July 18, 2008, Herald and News
 
U.S. Bureau of Reclamation Gentlemen display their catch while salmon fishing on the rapids of the Link River in 1891.
SISTERS (AP) — The Oregon Fish and Wildlife Commission has approved restoration of chinook salmon to the area now blocked by dams on the Klamath River.

The vote Friday in Sisters amended Oregon’s fisheries management plan for the Upper Klamath Basin to allow biologists to prepare for the day — years down the road — when salmon will be able to reach some 300 miles of habitat blocked the past century by a series of small hydroelectric dams.

“It’s been a long time coming,” said commission Chairwoman Marla Rae. “We have to start somewhere.”

The dam owner, Portland-based utility PacifiCorp, has applied for a federal license to continue operating the dams another 50 years, but federal biologists have imposed a mandatory condition that salmon must be able to swim past the dams on their own.

PacifiCorp withdrew a water quality certification application for three Klamath River dams in California this week. Water quality certification is necessary to continue using the dams.

Faced with the prospect of having to spend millions of dollars on making the dams more fish friendly, PacifiCorp is in talks with state and federal agencies over a proposal to remove the dams.

“What we are doing is basically getting ahead of the curve to learn some information how (salmon) function in the system,” said Chip Dale, regional director for the Oregon Department of Fish and Wildlife.

Reintroduction

Expectations are that adult salmon, steelhead and lamprey will begin swimming upstream throughout the length of the Klamath River on their own, but no one knows how they will react when they hit Upper Klamath Lake, Oregon’s largest lake and the source of the river, said Dale.

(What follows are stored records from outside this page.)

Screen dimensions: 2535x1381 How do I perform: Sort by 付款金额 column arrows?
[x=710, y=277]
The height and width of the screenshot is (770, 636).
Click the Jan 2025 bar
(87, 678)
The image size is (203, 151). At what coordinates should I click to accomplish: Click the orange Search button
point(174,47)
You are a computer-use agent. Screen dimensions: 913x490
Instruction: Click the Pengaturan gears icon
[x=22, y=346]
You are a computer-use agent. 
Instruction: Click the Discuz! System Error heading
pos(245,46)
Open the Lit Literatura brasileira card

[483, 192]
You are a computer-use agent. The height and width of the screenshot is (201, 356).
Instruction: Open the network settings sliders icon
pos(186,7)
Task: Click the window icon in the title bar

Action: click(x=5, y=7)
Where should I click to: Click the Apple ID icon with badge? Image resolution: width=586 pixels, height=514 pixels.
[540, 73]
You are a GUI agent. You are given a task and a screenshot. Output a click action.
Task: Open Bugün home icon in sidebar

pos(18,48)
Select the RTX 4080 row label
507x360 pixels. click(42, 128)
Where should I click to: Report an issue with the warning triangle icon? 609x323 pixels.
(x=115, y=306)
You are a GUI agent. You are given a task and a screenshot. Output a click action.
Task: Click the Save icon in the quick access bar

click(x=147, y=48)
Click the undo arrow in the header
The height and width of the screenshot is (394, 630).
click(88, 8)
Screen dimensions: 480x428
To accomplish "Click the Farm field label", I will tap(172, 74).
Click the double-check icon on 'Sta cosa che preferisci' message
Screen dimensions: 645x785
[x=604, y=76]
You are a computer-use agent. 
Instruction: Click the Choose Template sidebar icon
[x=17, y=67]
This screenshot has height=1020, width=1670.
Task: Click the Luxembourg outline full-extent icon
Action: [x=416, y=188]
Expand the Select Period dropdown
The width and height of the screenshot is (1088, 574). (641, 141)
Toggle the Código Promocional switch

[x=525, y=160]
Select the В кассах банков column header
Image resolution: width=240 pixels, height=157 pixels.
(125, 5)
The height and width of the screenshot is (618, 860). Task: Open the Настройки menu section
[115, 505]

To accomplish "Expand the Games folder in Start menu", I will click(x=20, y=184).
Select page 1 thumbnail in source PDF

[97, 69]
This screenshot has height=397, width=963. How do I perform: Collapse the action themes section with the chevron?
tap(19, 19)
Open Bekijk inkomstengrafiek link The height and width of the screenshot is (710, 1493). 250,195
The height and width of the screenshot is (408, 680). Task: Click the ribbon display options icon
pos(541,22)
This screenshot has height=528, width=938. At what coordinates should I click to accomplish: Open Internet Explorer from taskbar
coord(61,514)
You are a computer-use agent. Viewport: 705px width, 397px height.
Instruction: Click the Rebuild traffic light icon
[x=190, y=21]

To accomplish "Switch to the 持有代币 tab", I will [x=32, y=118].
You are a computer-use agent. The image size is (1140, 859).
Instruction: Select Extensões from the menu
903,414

Biologists will figure out which stock of fish, whether wild or hatchery, local or from another watershed, will do best in the area, and develop plans to reintroduce salmon eggs, or young salmon to the lake and the tributaries flowing into it and see what they do, Dale added.

Spring chinook

Because spring chinook generally are the fish that swim farthest into the headwaters to spawn, biologists expect the upper Basin fish would have been a strain that returns in the spring to spawn, Dale said.

However, the Klamath’s spring chinook run is practically extinct. A related strain can be found in the Trinity River, the Klamath’s primary tributary, he added.